They don't have to, since they are in the journal, and the journal
replay will write the correct data to disk. Before the journal
commit, the buffer heads are pinned, so they can't be written out.
After the journal commit, the buffer heads may be written out, but
they don't get written out right away; the kernel will only write them
out when the periodic buffer cache flush takes place, *or* if the
journal need to wrap, at which point if there are pending writes to an
old commit that haven't been superceded by another journal commit, the
jbd layer has to force them out.

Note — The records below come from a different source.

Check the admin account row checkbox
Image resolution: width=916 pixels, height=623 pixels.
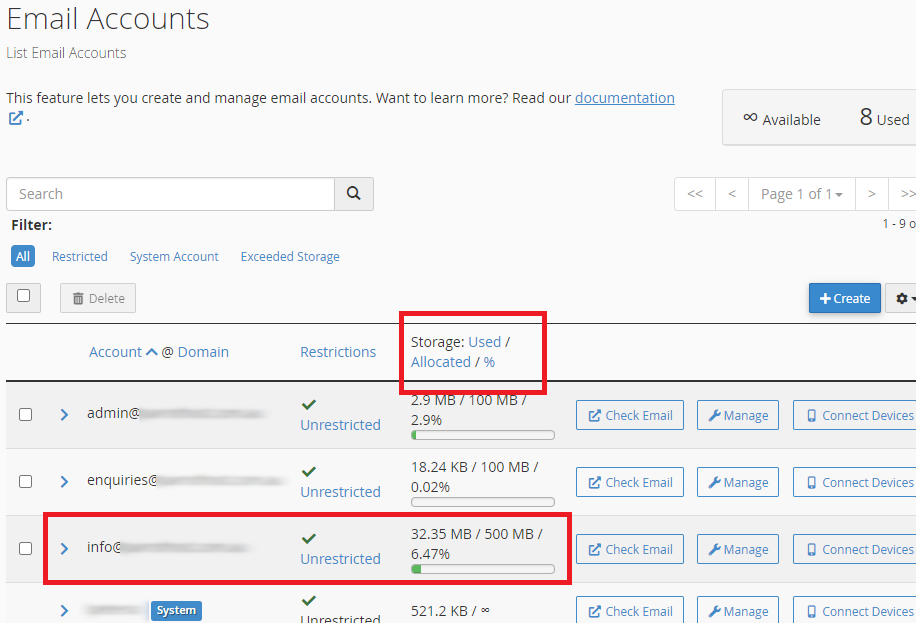pyautogui.click(x=26, y=415)
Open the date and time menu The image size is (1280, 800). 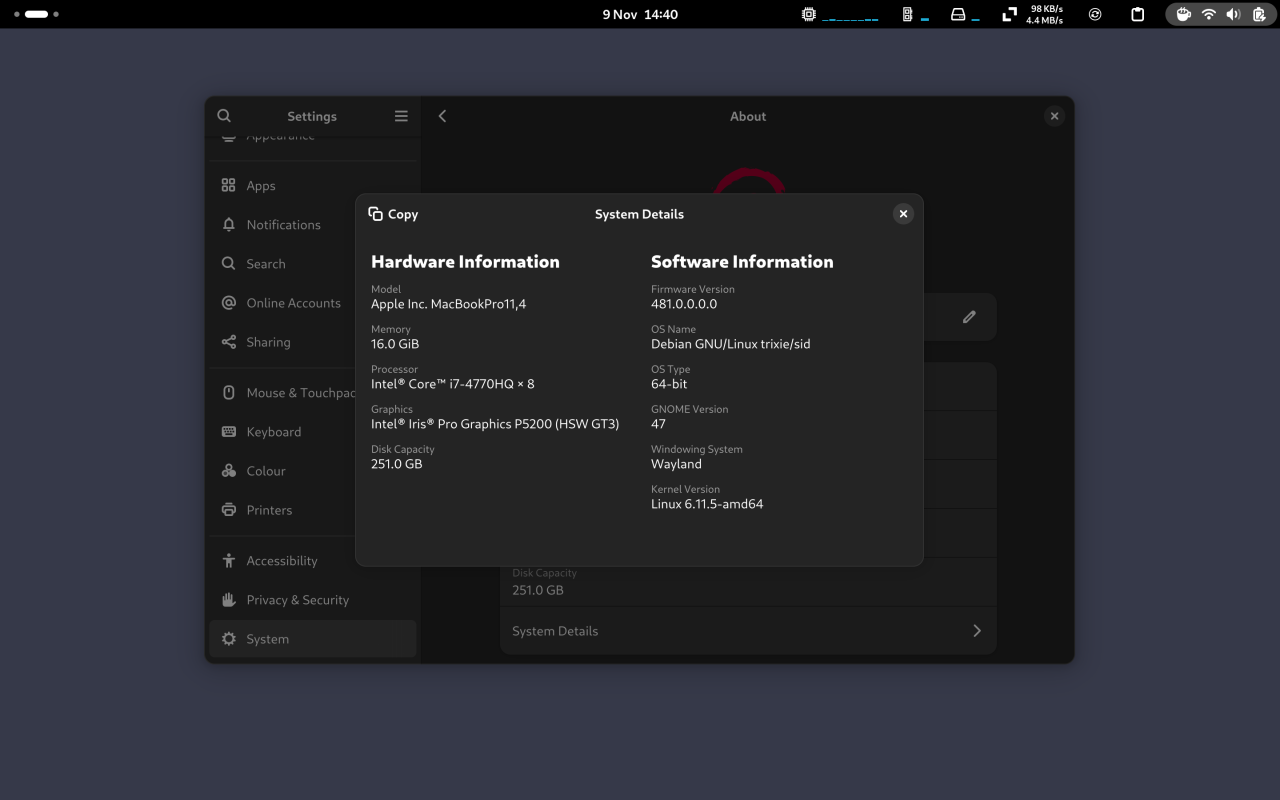tap(639, 14)
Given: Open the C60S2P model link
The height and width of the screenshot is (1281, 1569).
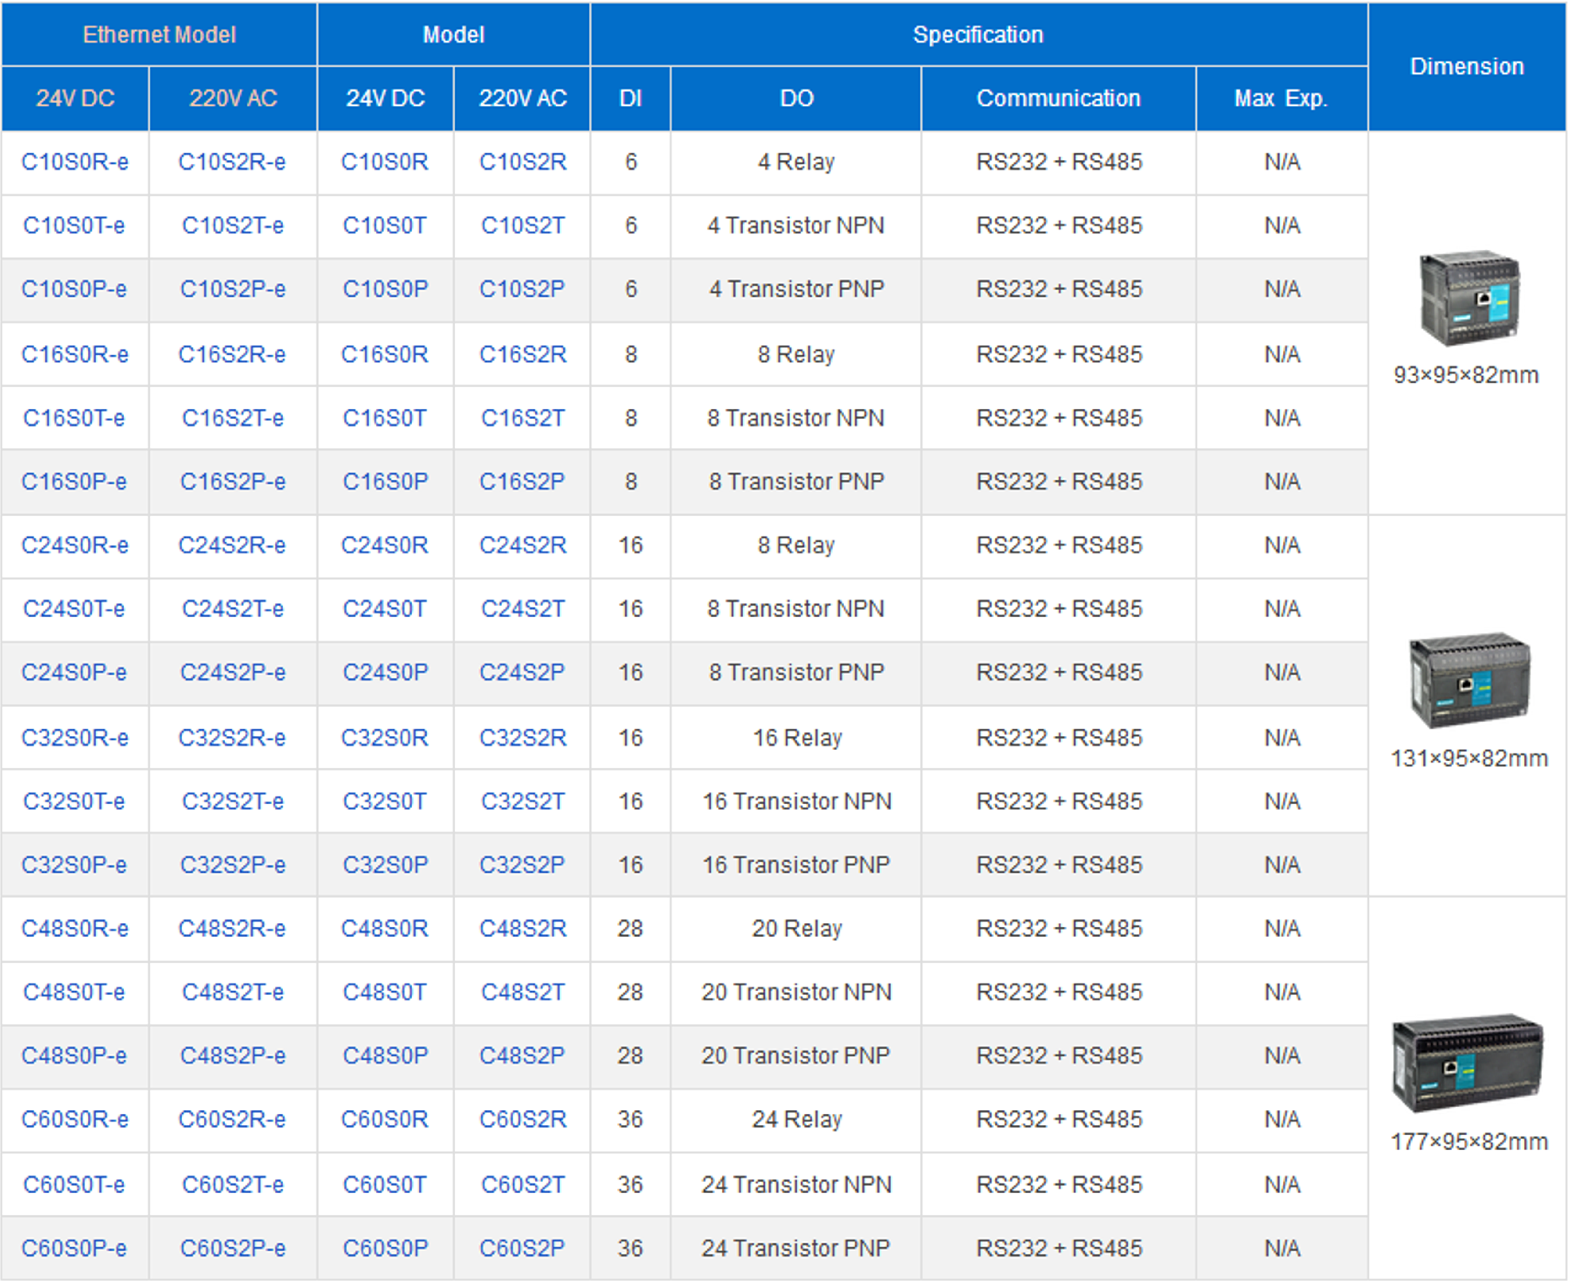Looking at the screenshot, I should coord(522,1249).
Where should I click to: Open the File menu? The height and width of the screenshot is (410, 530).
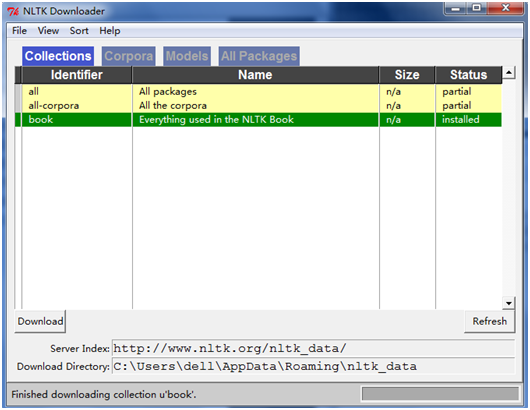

But the point is this is done in an
extremely lazy fashion.
As a result, it's very tough to create a situation where a hard drive
will reorder write requests aggressively enough that we would see a
potential problem.
I suspect if we want to demonstrate the problem, we would need to do a
number of things:
* create a highly fragmented journal inode, forcing the jbd
layer to seek all over the disk while writing out the
journal blocks during a commit
* make the journal small, forcing the journal to wrap very often
* run with journal=data mode, to put maximal stress on the journal
* make the workload one which creates and deletes large number
of files scattered all over the directory hierarchy, so that
we limit the number of blocks which are rewritten,
* forcibly crash the system while subjecting the ext3
filesystem to this torture test
Given that most ext3 filesystems have their journal created at mkfs
time, so it is contiguous, and the journal is generally nice and
large, in practice I suspect it's relatively difficult (I didn't say
impossible) for us to trigger corruption given how far away we are
from the worst case scenario described above.